Having twice posted about the פשיטתא, Peshitta ('What's peshat with the Peshitta I, II) I now return for round three.
As previously mentioned, an interesting (and to my mind) attractive theory of the origins of this Syriac translation of the Bible ascribes is to Jewish origin; perhaps it was even prepared for the Syriac-speaking Jewish converts of the royal house of Adiabene (חדיב) in the 1st century CE.
In any case, J. Perles, in 1859, first advanced the notion of a Jewish origins for the Peshitta in his doctoral dissertation Meletemata Peschitthoniana.
He noted many quirks which, he felt, could only be explained by a Jewish origin. Here are several examples:
1) Gen. 8:4. Ararat, אררט, given as Qardu, קרדו, in Targum Onqelos. So too in the Peshitta.
2) Gen. 30:28. Noqbhoh, נקבה, translated as 'appoint' in JPS, 'name' in Kaplan's Living Torah, and so forth, is rendered פריש, which literally means 'to separate' or 'set aside.' This is just what the Peshitta translates it as. Evidently this usage comports with a Jewish dialect of Aramaic.
So much for lone words. Now comes the matter of translation which is looser, but richer in interpretation.
3) ii Chr. 33:7. 'he set the graven image of the idol,' (JPS).

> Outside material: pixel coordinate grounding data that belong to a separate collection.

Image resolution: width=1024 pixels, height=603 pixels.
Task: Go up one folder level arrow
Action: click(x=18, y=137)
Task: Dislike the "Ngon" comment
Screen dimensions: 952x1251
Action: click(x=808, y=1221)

The Peshitta takes this further and writes לצלמא דארבעה אפין (I didn't actually do my homework yet, and I need to look up the exact wording and spelling; this is from memory), 'a statue of four faces.' This is found in BT Sanhederin 103b (look it up!), commenting on this verse:
[Scripture writes, And he set] the graven image,' but it is also stated, [And the groves and the] graven images, [which he had set up].R. Johanan said: At first he made it with one face, but subsequently he made it with four faces. (Soncino)
4) Ezra 9:4. The verse says "at the evening offering," (JPS). The Peshitta foreshadows BT Berakhos 26a, in that it renders this as 'at the ninth hour,' i.e., the precise rabbinical time of the 'afternoon.'
Seems Jewish, doesn't it? However, another school of thought (begun by Gesenius) held that it did not have Christian origins. In response to these things this school modified its position a bit and allowed that the translator(s) might have been Jewish, but could well have been a Jewish Christian.

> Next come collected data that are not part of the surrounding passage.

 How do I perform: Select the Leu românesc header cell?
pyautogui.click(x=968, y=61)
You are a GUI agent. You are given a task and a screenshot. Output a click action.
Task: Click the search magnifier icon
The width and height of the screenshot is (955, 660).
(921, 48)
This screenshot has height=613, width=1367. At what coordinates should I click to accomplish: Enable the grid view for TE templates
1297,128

They noted that the Peshitta includes christological translations, such as in Is. 7:14, giving `almah as betulta (virgin) instead of tselaymeta, as used elsewhere for `almah. The response to this, naturally, is that it might have been a later interpolation. Of course this may be, but there obviously is no proof that it is.
Secondly, Is. 53:8 (the suffering servant part) translates lamo as to him, instead of to them, which is theoretically the Christian and not Jewish interpretation of this chapter. This is, in my opinion, a particularly slender reed.
Finally, an interesting piece of evidence for the Christian side was advanced by L. Hirzel in 1825: that the list of unclean birds in Lev. 11 sometimes transliterates from the Hebrew, rather than translates, and in some cases skips terms entirely. The interpretation given to this fact was that this sort of negligence could only have come from a Christian translator who was a) less fluent in the Hebrew original than would be expected of a Jew, and b) such matters as the dietary laws of the Old Testament would be of great concern to a Jew, but of considerably less to a Christian, therefore this sort of haphazard translation must have been the work of a Christian.
The reply to this, of course, is perhaps the translator was merely at a loss for the correct Syriac word to use.